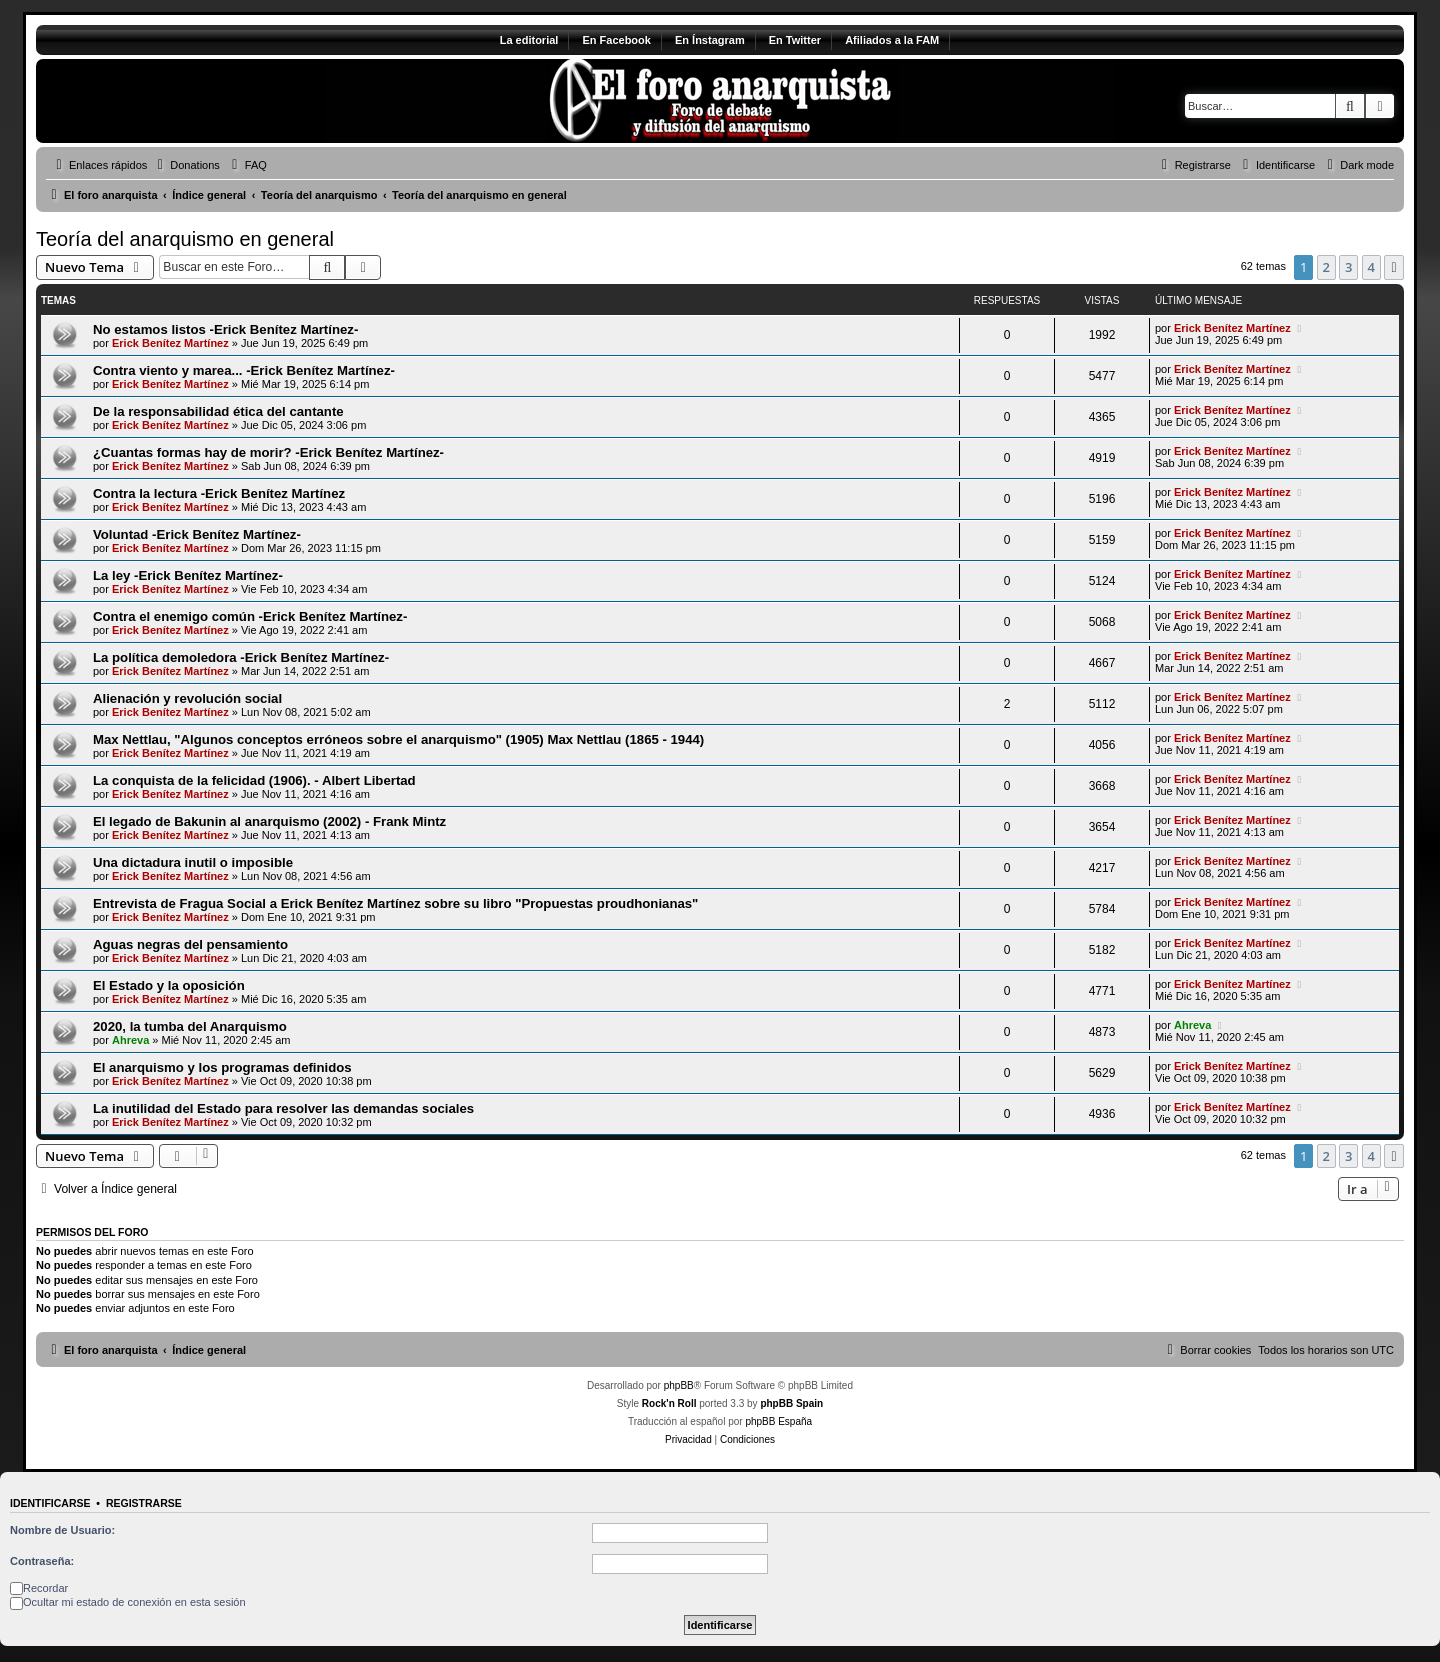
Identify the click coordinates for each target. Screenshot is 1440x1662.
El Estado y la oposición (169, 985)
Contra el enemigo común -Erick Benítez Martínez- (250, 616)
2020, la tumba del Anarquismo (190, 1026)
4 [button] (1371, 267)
★ ★ ★ ★
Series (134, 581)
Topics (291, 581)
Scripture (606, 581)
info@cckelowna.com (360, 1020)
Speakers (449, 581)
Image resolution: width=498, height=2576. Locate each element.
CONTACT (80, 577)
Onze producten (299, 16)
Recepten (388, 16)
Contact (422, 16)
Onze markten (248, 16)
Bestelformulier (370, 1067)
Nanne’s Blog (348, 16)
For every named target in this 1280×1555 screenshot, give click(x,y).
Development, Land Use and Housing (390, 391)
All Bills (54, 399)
★ ★ ★ ★
The problem: Print everything from the item line containing "Series (134, 581)" down to the one containing "Nanne’s Blog (348, 16)", both included, reproducing each line without any change.

Response to the task:
Series (134, 581)
Topics (291, 581)
Scripture (606, 581)
info@cckelowna.com (360, 1020)
Speakers (449, 581)
Image resolution: width=498, height=2576. Locate each element.
CONTACT (80, 577)
Onze producten (299, 16)
Recepten (388, 16)
Contact (422, 16)
Onze markten (248, 16)
Bestelformulier (370, 1067)
Nanne’s Blog (348, 16)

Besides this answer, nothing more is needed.